PROBLEM TO SOLVE
Substitute "screen capture" for "screenshot" in the part that opens with the line containing "Task: Click the COMBINATION $19 option" and closes with the line containing "tap(136, 36)", and write out only those lines, leaving everything else unchanged.

DATA PROVIDED
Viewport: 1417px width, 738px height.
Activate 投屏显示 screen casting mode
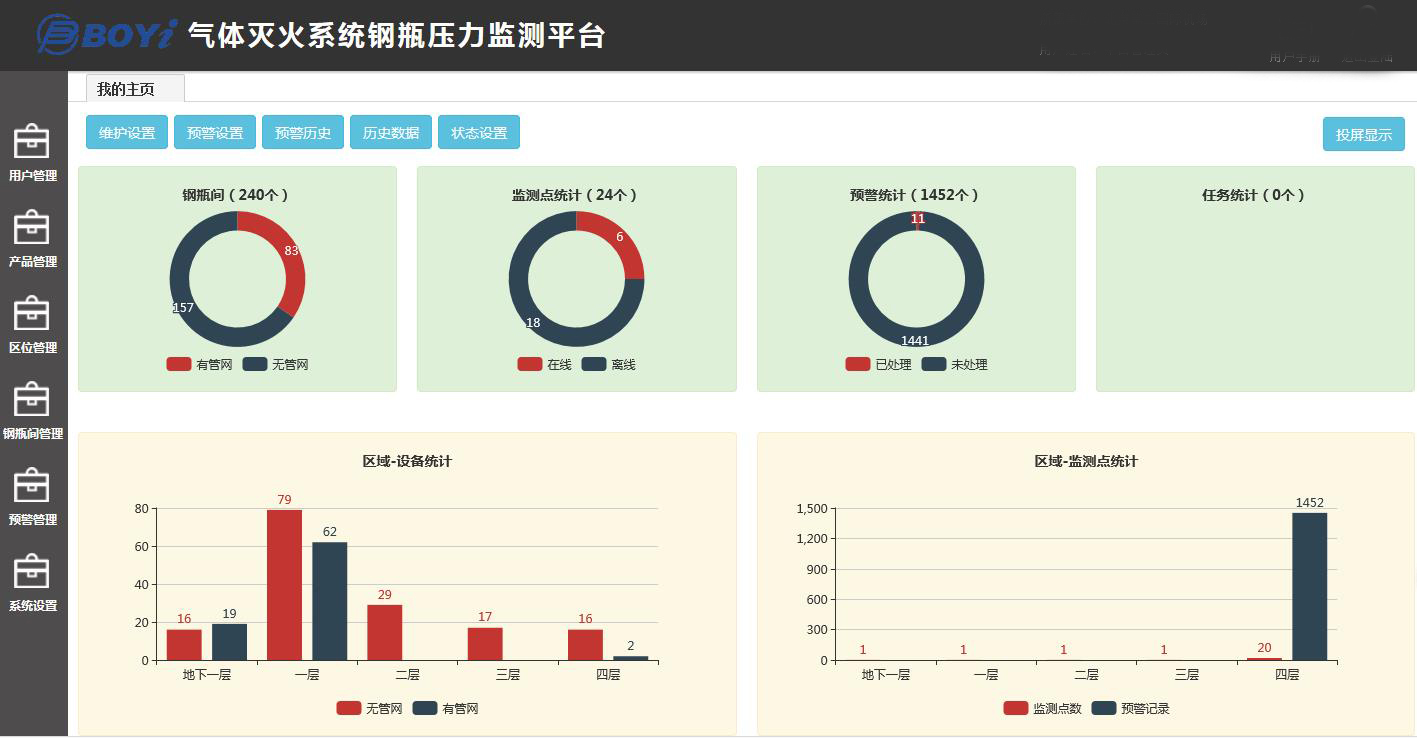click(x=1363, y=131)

* * *

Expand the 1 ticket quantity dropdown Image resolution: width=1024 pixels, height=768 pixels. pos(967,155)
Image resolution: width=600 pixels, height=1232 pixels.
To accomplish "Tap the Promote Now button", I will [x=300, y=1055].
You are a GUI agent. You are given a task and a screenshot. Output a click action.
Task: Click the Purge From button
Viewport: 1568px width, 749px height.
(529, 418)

...

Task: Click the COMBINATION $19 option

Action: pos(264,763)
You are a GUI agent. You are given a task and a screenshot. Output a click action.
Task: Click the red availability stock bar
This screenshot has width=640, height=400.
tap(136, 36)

TASK ANSWER
Task: Click the COMBINATION $19 option

Action: pos(264,763)
You are a GUI agent. You are given a task and a screen capture. Output a click action.
Task: Click the red availability stock bar
This screen capture has width=640, height=400.
tap(136, 36)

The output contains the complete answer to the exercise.